L’industria della moda si trova perennemente sotto la minaccia di attacchi cyber perché custodisce asset di grande valore. Secondo Giuseppe Colosimo, Cyber Security Director di WIIT, i principali obiettivi del cyber crime sono “i dati e le informazioni dei clienti presenti in sistemi come gli ERP e i dipartimentali, nonché tutto il mondo del capitale intellettuale”, che a seconda dei casi può avere un valore inestimabile. Colosimo ci spiega che il mondo fashion sta acquisendo sempre più consapevolezza in merito alla sicurezza dei dati proprio in virtù dei rischi che corre e degli attacchi che subisce. Il tutto, peraltro, è in linea con le rilevazioni degli analisti di McKinsey, secondo cui il 61% delle imprese del settore moda ha registrato quest’anno “più enfasi” nei confronti della cyber security rispetto al precedente. Al momento in cui si scrive, non vediamo elementi che possano causare un cambio di rotta nel 2023.
Verso una solida security posture: sfide e rischi
Nonostante l’aumento di consapevolezza, la fashion industry si trova a rincorrere altri settori nel percorso verso una security posture solida e moderna. Ciò dipende da una moltitudine di fattori, tra cui le peculiarità del settore, i modelli organizzativi e la storia delle aziende, che spesso derivano da modelli d’impresa padronali che non hanno mai attribuito alla cyber security un ruolo strategico.
Il manager di WIIT sottolinea quanto il fashion sia inoltre una industry fortemente basata sulla creatività, in cui le persone viaggiano molto, lavorano in modo smart, sono sempre connesse, le tecnologie cambiano di continuo e le organizzazioni sono molto distribuite. Abbiamo così la percezione di un mondo dinamico, in cui la principale sfida è bilanciare la protezione del capitale intellettuale con le forti esigenze di condivisione delle informazioni, dei progetti e delle idee con fornitori e clienti, il tutto all’interno di un modello di lavoro fluido, vivace e, appunto, creativo.
Infine, ma non per importanza, tra le cause che hanno (storicamente) sottratto un po’ di attenzione alla sicurezza dei dati, un altro tema è la normativa. GDPR a parte, infatti, il settore non è critico al punto da essere rigidamente regolato come – a titolo d’esempio – lo sono l’healthcare, il finance o il settore farmaceutico. Tutto ciò ha contribuito a relegare la sicurezza a un ruolo secondario e non strategico, oggi del tutto inadatto a governare al meglio il panorama esistente.

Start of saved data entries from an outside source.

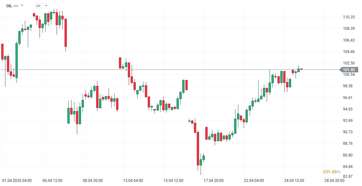The image size is (362, 186).
Task: Open the OIL symbol dropdown arrow
Action: (x=22, y=6)
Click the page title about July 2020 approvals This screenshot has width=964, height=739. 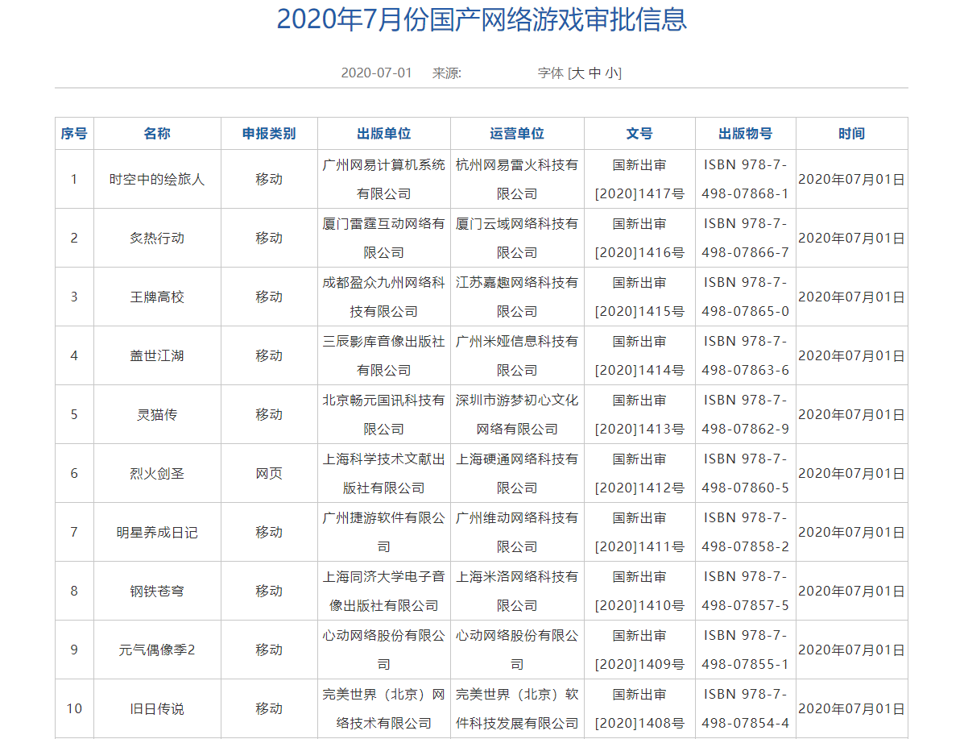(482, 19)
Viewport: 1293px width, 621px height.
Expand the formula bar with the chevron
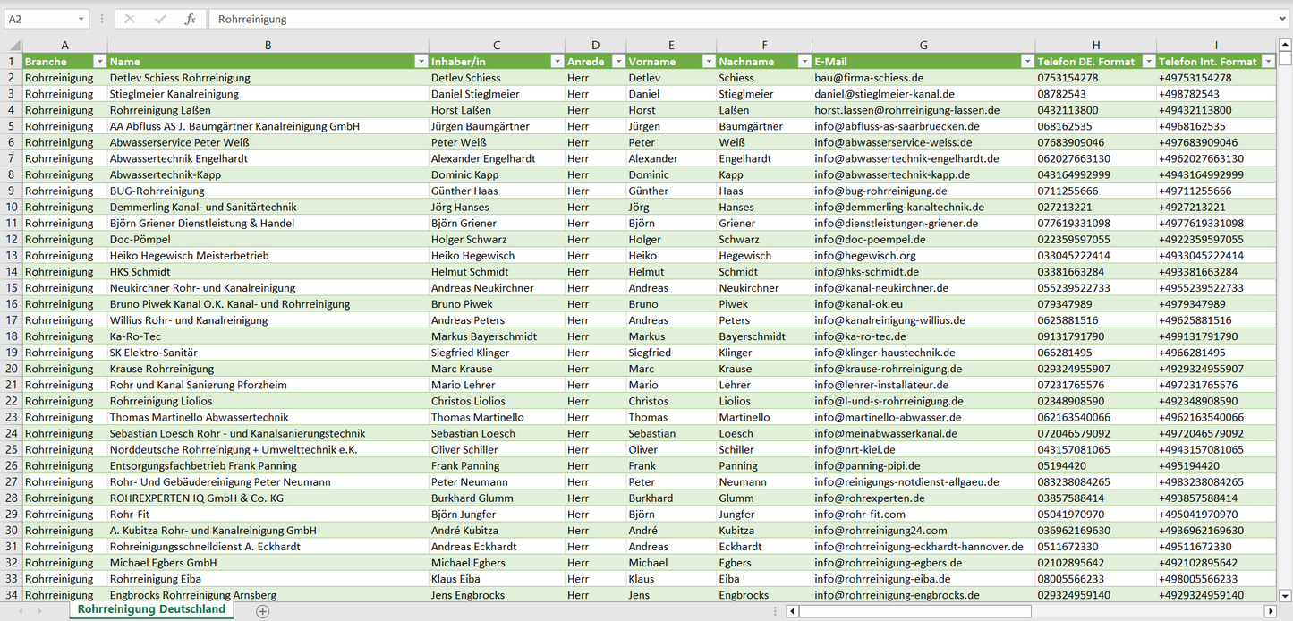click(x=1283, y=19)
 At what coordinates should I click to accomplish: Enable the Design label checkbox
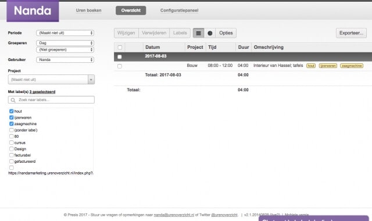12,149
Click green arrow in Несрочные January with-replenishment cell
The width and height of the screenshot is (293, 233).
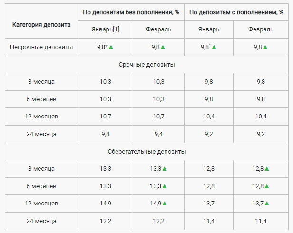pyautogui.click(x=214, y=47)
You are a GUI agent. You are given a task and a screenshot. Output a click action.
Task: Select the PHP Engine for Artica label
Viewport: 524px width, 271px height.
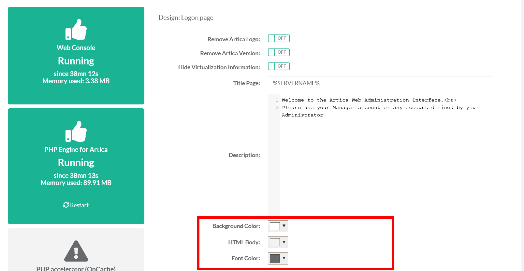click(76, 150)
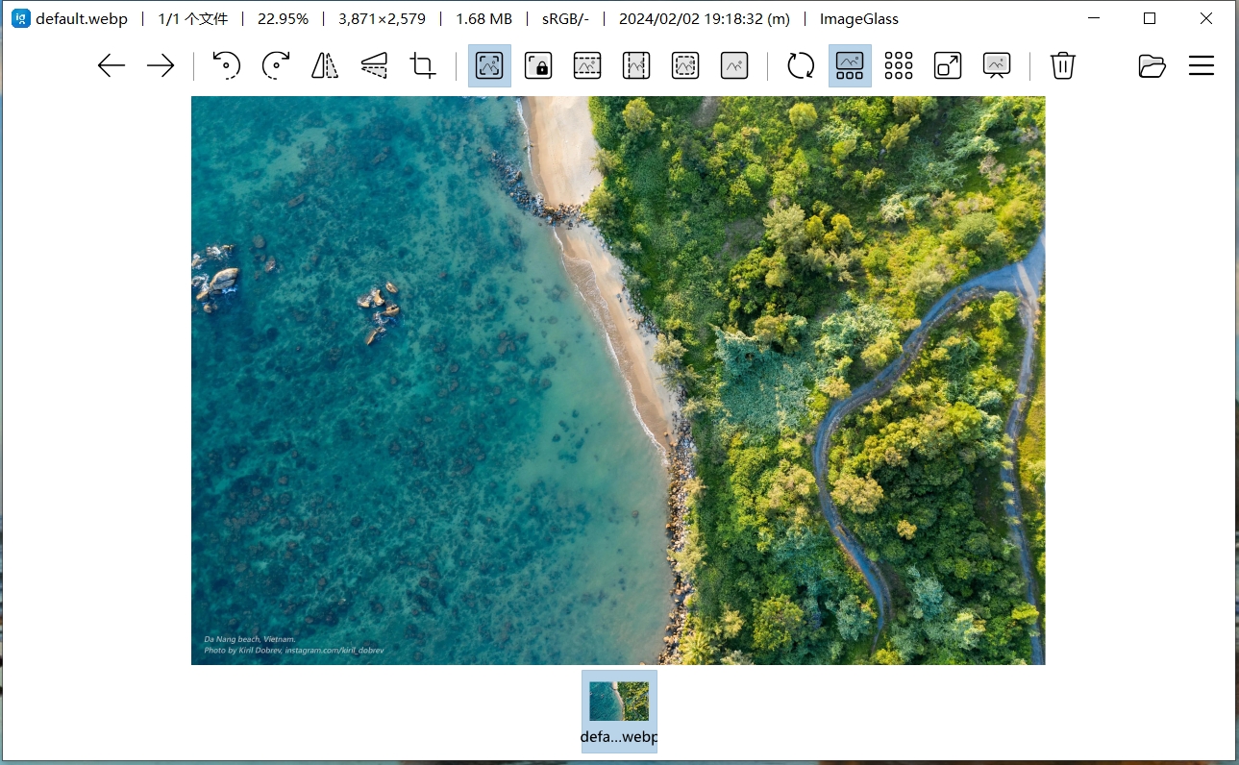Show checkerboard background grid
The height and width of the screenshot is (765, 1239).
[x=899, y=65]
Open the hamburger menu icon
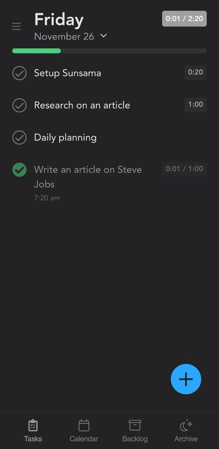The height and width of the screenshot is (449, 219). pos(16,26)
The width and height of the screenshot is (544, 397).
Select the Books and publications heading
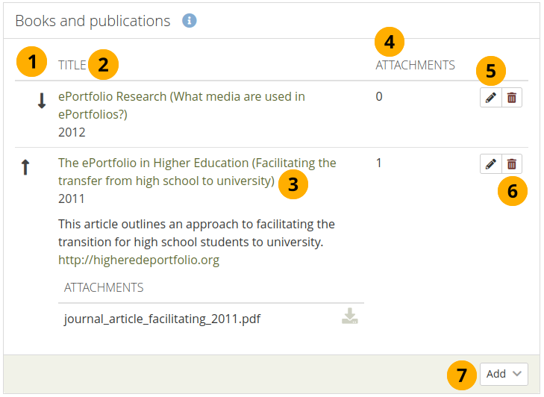coord(93,21)

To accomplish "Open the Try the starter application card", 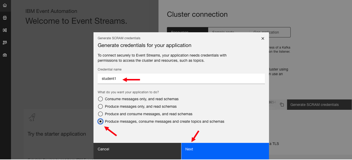I will pyautogui.click(x=57, y=134).
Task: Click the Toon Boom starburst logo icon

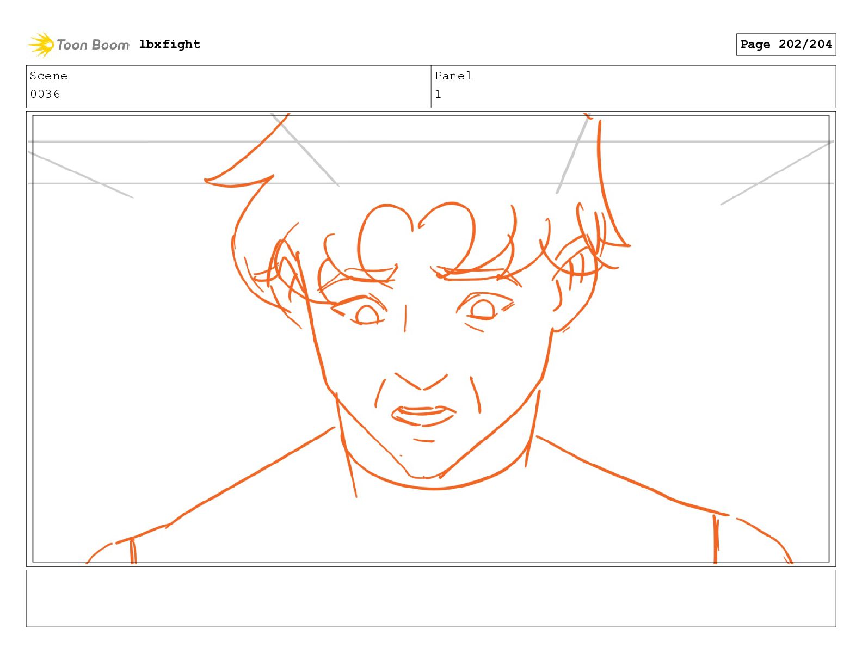Action: [41, 45]
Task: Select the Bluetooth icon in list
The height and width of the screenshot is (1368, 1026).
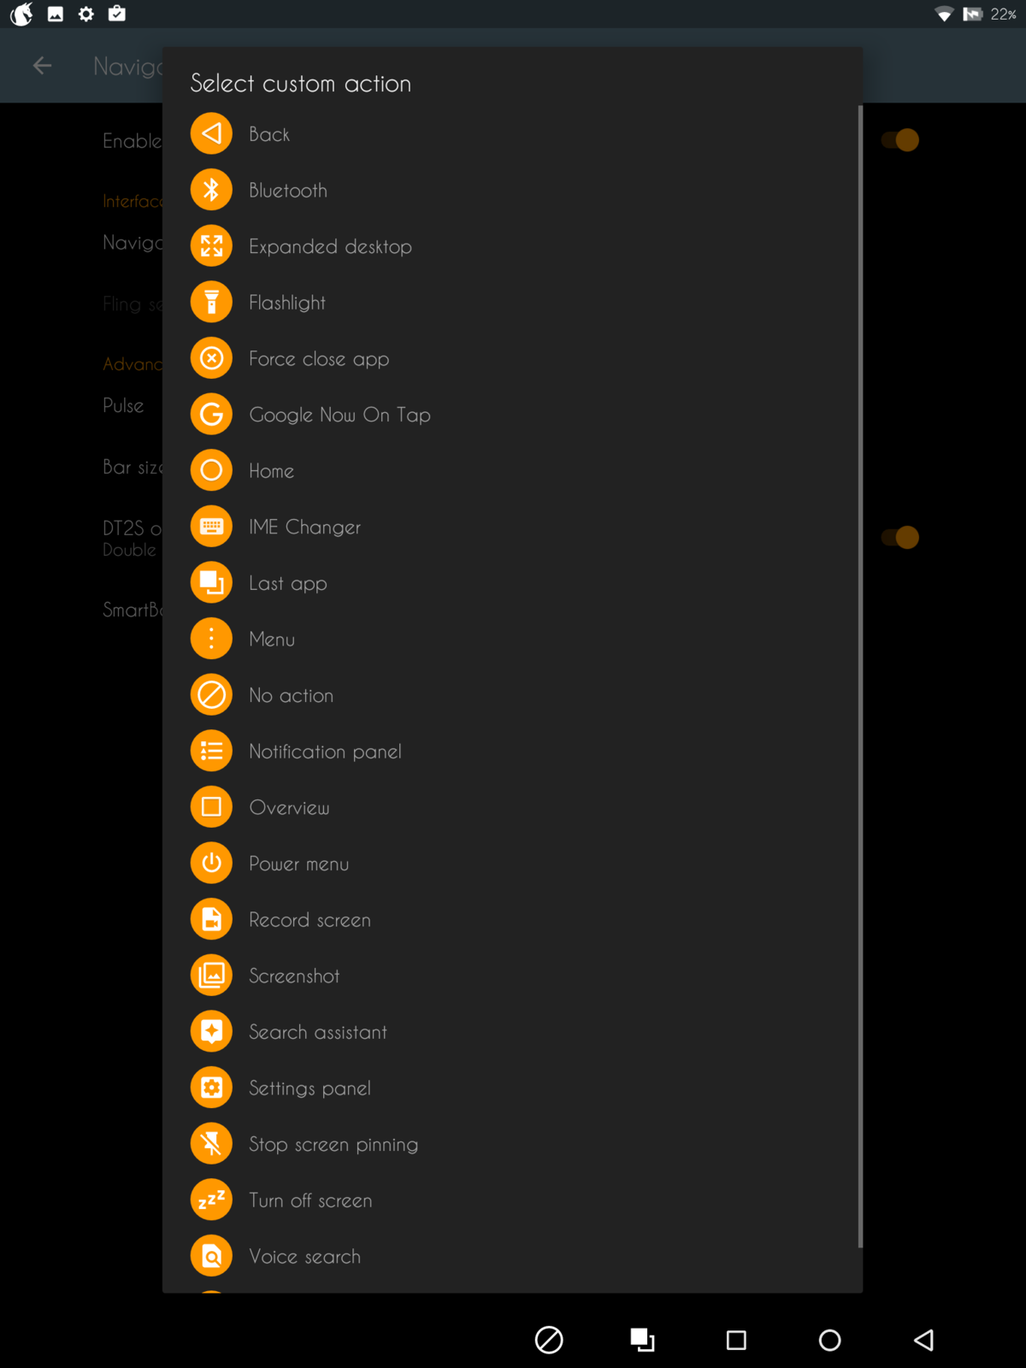Action: click(211, 190)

I rischi, dal canto loro, sono in buona parte comuni a tutte le imprese: rischi di non conformità con policy e regolamenti (GDPR), fermi macchina (se consideriamo l’area produttiva), inadempimenti contrattuali, perdita di proprietà intellettuale e danni alla reputazione del brand. Quest’ultimo, però, è un tema peculiare del mondo fashion, laddove il valore distintivo è proprio sintetizzato nel marchio. Un danno reputazionale può condurre a un forte ridimensionamento del business, alla vendita o addirittura alla chiusura dell’attività.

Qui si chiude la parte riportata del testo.